* _WORK INSTRUCTION_
Produce word for word the lines of the data below running from the one that has "Instruction: Take a" to the one that has "The height and width of the screenshot is (246, 461).", inclusive, and no others.

* _GIVEN DATA_

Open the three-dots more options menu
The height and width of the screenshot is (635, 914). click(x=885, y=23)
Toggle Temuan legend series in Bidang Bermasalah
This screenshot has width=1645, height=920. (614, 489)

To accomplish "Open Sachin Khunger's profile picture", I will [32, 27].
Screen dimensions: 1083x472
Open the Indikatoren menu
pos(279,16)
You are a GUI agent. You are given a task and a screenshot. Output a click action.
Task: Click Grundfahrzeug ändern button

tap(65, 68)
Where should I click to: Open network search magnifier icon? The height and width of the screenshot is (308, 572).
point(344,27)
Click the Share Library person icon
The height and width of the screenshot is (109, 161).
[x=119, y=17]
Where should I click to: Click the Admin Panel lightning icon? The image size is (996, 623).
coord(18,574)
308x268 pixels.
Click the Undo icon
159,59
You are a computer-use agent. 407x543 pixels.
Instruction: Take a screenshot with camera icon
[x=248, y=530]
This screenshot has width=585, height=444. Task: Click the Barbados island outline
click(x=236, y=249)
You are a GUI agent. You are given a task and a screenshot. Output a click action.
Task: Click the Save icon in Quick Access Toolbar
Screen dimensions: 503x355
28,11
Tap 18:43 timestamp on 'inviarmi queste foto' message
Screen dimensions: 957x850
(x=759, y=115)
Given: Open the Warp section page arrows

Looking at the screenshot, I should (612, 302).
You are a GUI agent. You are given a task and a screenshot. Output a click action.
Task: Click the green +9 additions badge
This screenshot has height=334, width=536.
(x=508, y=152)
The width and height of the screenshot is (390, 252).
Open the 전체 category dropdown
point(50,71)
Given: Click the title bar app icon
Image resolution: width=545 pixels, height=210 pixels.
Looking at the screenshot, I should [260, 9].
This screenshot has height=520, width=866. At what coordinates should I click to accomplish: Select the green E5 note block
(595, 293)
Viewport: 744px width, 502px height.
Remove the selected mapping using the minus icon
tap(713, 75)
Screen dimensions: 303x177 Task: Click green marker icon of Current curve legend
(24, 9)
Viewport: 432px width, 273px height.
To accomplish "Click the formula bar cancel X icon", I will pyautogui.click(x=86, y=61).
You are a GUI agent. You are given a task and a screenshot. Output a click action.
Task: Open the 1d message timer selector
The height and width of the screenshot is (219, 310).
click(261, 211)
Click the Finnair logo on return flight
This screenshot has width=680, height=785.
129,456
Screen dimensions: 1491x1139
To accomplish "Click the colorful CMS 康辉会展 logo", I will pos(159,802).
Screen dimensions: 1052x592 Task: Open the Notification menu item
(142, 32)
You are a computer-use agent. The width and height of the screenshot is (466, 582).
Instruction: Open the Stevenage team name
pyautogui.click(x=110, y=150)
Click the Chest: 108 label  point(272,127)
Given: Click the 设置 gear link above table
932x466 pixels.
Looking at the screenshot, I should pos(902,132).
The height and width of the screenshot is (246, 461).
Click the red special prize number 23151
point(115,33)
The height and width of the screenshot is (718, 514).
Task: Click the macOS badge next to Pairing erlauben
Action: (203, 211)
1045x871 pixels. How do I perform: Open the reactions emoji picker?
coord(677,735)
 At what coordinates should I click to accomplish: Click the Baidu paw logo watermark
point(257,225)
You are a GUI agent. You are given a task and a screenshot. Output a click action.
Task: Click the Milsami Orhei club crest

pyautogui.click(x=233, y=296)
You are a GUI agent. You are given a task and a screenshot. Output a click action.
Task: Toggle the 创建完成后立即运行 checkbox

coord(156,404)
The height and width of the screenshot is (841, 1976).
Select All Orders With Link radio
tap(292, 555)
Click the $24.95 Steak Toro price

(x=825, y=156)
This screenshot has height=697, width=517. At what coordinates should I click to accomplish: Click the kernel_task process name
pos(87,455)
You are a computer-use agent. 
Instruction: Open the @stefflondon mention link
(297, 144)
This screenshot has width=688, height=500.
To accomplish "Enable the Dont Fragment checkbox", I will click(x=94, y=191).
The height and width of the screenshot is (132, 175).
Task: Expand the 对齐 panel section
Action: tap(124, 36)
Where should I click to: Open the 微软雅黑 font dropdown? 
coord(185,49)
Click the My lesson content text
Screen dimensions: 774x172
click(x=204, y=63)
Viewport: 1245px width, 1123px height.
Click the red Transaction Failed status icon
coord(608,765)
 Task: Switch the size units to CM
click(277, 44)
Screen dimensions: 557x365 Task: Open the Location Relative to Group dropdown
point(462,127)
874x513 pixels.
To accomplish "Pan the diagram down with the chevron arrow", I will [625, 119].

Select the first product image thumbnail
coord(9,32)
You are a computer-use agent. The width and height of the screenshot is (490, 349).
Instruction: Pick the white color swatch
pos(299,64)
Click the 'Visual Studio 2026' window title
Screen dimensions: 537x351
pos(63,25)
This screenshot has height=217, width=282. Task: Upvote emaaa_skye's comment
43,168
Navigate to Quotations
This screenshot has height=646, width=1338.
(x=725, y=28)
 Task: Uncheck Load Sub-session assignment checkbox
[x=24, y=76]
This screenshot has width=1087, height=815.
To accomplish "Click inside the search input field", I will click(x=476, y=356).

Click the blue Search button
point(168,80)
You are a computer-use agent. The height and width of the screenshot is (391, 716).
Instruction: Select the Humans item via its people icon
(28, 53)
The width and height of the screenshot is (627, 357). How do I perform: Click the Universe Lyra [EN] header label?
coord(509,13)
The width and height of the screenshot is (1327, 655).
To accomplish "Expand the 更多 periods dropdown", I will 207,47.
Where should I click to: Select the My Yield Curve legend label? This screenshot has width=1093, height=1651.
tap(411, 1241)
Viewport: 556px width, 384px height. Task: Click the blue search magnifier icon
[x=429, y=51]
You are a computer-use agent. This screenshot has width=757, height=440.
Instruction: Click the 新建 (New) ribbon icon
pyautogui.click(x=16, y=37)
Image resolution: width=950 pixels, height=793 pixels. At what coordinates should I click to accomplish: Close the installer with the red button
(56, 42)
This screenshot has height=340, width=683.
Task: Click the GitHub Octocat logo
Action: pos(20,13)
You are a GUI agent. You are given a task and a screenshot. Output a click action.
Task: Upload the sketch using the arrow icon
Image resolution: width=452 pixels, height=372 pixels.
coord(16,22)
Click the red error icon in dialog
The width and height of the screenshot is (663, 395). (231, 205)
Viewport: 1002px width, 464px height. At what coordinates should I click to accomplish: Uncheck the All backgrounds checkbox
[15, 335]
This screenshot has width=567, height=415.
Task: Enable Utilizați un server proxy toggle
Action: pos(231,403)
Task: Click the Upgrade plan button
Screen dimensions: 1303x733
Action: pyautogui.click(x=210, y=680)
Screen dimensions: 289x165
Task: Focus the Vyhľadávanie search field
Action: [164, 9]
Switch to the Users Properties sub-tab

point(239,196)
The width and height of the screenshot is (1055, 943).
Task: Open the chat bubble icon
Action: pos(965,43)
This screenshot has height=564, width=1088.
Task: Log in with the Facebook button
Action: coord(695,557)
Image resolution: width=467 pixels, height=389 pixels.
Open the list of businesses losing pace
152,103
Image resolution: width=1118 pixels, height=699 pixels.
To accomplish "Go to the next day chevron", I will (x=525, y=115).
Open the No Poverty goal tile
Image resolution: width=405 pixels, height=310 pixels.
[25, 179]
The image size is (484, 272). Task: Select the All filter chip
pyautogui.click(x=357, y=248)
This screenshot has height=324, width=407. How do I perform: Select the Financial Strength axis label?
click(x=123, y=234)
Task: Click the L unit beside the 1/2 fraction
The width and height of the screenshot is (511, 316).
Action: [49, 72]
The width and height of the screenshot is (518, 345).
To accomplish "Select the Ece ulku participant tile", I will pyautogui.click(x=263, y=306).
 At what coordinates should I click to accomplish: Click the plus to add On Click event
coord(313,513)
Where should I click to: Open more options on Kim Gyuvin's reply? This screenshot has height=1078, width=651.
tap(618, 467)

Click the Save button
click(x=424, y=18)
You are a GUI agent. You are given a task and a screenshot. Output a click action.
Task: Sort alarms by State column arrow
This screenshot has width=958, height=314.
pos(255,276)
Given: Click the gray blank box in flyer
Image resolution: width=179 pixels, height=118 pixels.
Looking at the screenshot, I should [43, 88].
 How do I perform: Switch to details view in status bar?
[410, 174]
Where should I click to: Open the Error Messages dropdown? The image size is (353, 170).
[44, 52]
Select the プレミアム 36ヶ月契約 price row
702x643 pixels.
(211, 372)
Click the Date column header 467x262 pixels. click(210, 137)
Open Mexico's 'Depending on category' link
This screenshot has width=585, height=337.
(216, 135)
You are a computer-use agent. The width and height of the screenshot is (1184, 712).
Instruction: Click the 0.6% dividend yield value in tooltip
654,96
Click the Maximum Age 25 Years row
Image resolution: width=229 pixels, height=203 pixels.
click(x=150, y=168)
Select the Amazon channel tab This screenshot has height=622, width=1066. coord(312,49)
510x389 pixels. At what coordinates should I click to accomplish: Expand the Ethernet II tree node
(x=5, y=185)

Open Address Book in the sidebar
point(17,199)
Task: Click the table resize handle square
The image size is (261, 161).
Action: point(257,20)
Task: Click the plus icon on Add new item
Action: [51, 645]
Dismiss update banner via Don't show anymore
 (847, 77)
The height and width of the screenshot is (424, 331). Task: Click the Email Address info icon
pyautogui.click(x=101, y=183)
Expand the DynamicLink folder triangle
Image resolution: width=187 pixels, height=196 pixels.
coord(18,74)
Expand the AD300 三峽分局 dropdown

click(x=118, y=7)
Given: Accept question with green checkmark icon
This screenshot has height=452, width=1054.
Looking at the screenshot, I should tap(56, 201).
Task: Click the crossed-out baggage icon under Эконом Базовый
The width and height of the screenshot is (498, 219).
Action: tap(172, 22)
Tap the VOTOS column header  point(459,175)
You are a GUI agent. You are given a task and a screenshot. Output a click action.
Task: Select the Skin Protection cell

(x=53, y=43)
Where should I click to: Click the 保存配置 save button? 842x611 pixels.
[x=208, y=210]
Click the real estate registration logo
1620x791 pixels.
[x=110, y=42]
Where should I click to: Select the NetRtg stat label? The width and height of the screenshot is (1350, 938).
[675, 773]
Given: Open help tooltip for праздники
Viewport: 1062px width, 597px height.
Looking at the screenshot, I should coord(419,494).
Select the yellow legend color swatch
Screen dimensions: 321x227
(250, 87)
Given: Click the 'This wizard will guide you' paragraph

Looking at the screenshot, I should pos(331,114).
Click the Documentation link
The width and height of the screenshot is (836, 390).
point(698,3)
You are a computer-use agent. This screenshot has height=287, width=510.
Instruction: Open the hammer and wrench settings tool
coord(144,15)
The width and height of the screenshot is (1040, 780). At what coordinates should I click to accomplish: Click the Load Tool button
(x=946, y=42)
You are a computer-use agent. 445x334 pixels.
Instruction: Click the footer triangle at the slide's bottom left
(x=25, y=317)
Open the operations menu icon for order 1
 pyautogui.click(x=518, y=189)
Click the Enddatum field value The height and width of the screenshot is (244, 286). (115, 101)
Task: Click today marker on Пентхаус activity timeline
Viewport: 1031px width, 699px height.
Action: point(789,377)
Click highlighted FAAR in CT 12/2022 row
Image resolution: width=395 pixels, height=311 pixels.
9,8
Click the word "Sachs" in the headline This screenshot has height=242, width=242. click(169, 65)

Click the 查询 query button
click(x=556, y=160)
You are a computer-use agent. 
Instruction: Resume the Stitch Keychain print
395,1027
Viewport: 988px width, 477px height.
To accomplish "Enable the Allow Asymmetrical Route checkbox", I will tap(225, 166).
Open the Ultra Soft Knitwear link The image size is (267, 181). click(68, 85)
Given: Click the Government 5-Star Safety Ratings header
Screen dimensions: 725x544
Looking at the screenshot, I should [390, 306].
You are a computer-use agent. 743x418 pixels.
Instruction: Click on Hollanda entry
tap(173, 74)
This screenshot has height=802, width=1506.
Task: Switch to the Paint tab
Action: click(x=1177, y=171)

* _OUTPUT FOR THIS EXERCISE_
Instruction: Take a screenshot with camera icon
[x=248, y=530]
This screenshot has width=585, height=444. Task: Click the Barbados island outline
click(x=236, y=249)
You are a GUI agent. You are given a task and a screenshot. Output a click action.
Task: Click the Save icon in Quick Access Toolbar
Screen dimensions: 503x355
28,11
Tap 18:43 timestamp on 'inviarmi queste foto' message
Screen dimensions: 957x850
(x=759, y=115)
Given: Open the Warp section page arrows

Looking at the screenshot, I should (612, 302).
You are a GUI agent. You are given a task and a screenshot. Output a click action.
Task: Click the green +9 additions badge
This screenshot has height=334, width=536.
(x=508, y=152)
The width and height of the screenshot is (390, 252).
Open the 전체 category dropdown
point(50,71)
Given: Click the title bar app icon
Image resolution: width=545 pixels, height=210 pixels.
Looking at the screenshot, I should [260, 9].
This screenshot has height=520, width=866. At what coordinates should I click to accomplish: Select the green E5 note block
(595, 293)
Viewport: 744px width, 502px height.
Remove the selected mapping using the minus icon
tap(713, 75)
Screen dimensions: 303x177 Task: Click green marker icon of Current curve legend
(24, 9)
Viewport: 432px width, 273px height.
To accomplish "Click the formula bar cancel X icon", I will pyautogui.click(x=86, y=61).
You are a GUI agent. You are given a task and a screenshot. Output a click action.
Task: Open the 1d message timer selector
The height and width of the screenshot is (219, 310).
click(261, 211)
Click the Finnair logo on return flight
This screenshot has width=680, height=785.
129,456
Screen dimensions: 1491x1139
To accomplish "Click the colorful CMS 康辉会展 logo", I will pos(159,802).
Screen dimensions: 1052x592 Task: Open the Notification menu item
(142, 32)
You are a computer-use agent. The width and height of the screenshot is (466, 582).
Instruction: Open the Stevenage team name
pyautogui.click(x=110, y=150)
Click the Chest: 108 label  point(272,127)
Given: Click the 设置 gear link above table
932x466 pixels.
Looking at the screenshot, I should pos(902,132).
The height and width of the screenshot is (246, 461).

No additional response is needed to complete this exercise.